Consider these. God uses three annual Holy Day seasons to depict His Plan of salvation (Deut. 16:16), punctuated by three resurrections (I Thes. 4:16; Rev. 20:5-15). Jonah was in the belly of a great fish three days and three nights (Jonah 1:17). Christ pointed to Jonah, giving as the only sign that He was the Messiah the fact that He would be three days and three nights in the grave (Matt. 12:39-40). Notice that these are all time-related events!

By examining just one of the scriptures cited in the UBD, one can see the invalidity of the argument presented—and the mentioned quicksand on which trinitarian illogic stands. Notice: “The Lord bless you, and keep you: The Lord make His face shine upon you, and be gracious unto you: The Lord lift up His countenance upon you, and give you peace” (Num. 6:24-26). Merely because it references three things that the Lord does, trinitarian theologians and scholars actually claim this verse as one proof that ancient Israel recognized a triune godhead.

Before we explain why they believe this, do you see any part of this passage that espouses a triune godhead? Of course not! And it is “the Lord,” not the Father or the Holy Spirit, who is mentioned in all three places.

It should be a source of embarrassment for trinitarian theologians when they use such silly illogic to hold to what they call a mystery. Why not just let it stand as a mystery without pretending through use of such nonsense as the above that it comes from the Bible?

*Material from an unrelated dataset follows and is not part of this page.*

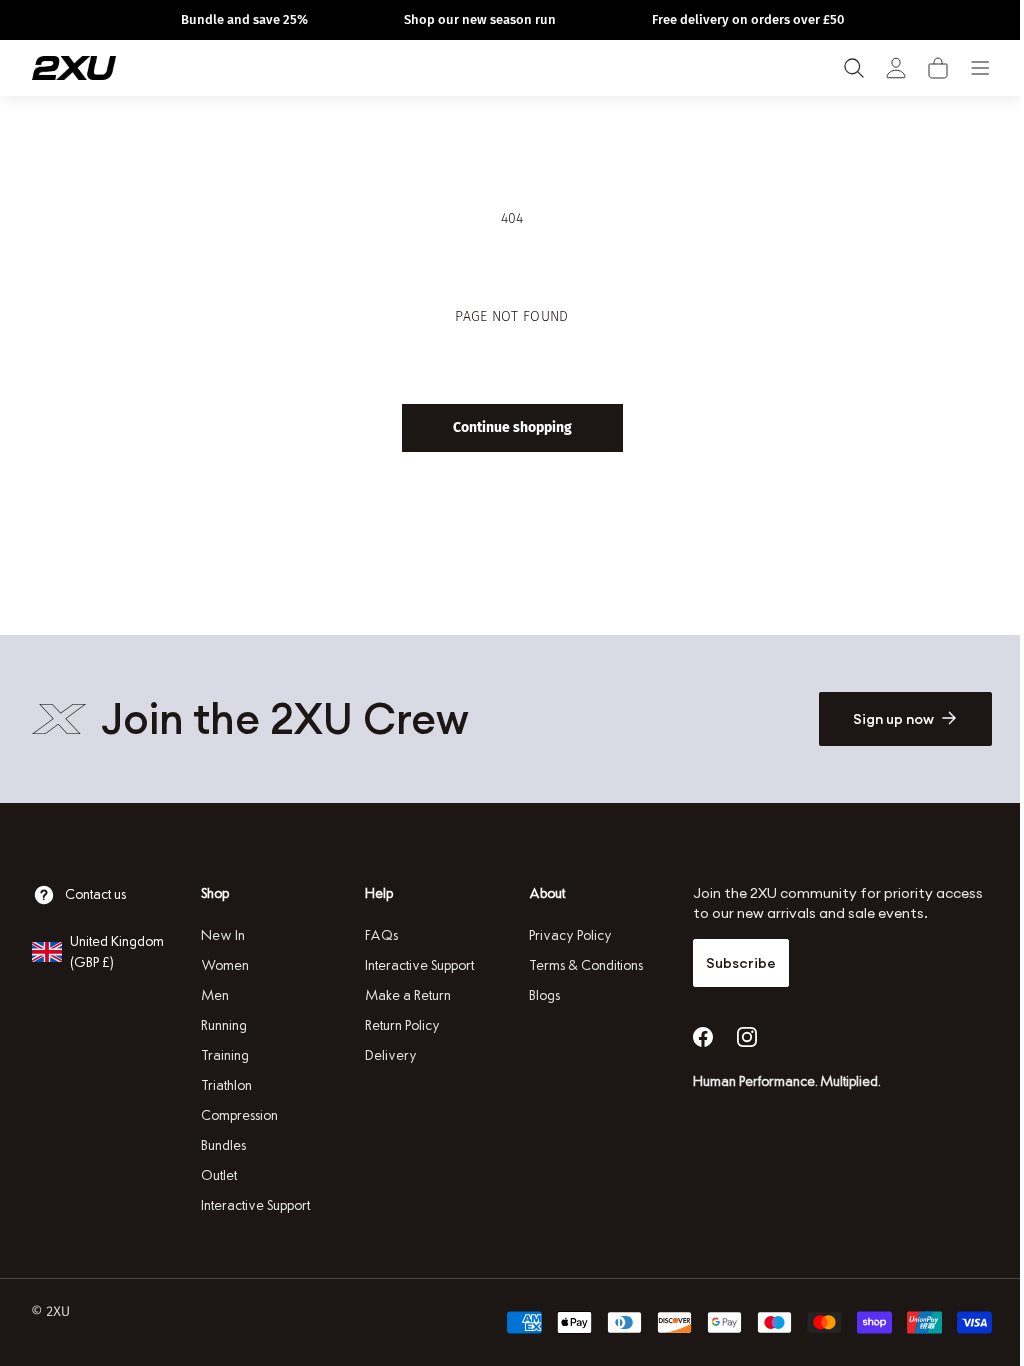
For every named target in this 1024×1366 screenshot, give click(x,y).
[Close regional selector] (671, 588)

Then this: How can theologians attest that ancient Israel believed in the trinity when they later rejected Christ, accusing Him of blasphemy when He claimed to be God’s Son? And, as Acts 19:2 shows, some had not even “so much as heard whether there be any Holy Spirit.” If ancient Israel as a whole had recognized (in form or principle) the existence of the Holy Spirit as a third member of a supposed triune godhead, how could these Jews have no knowledge of it whatsoever?

Under plain and thorough examination, such “proofs” disintegrate.

If a belief in a trinity had been at the core of ancient Israel’s worship of God, and if Numbers 6:24-26 is a blueprint for it, why is it not explicit? If Numbers 6:1-27 constitutes a supposed trinitarian “deific formula,” as some assert, why would God hide its meaning in a cryptic and coded message, instead of clearly showing three members of the godhead in this passage?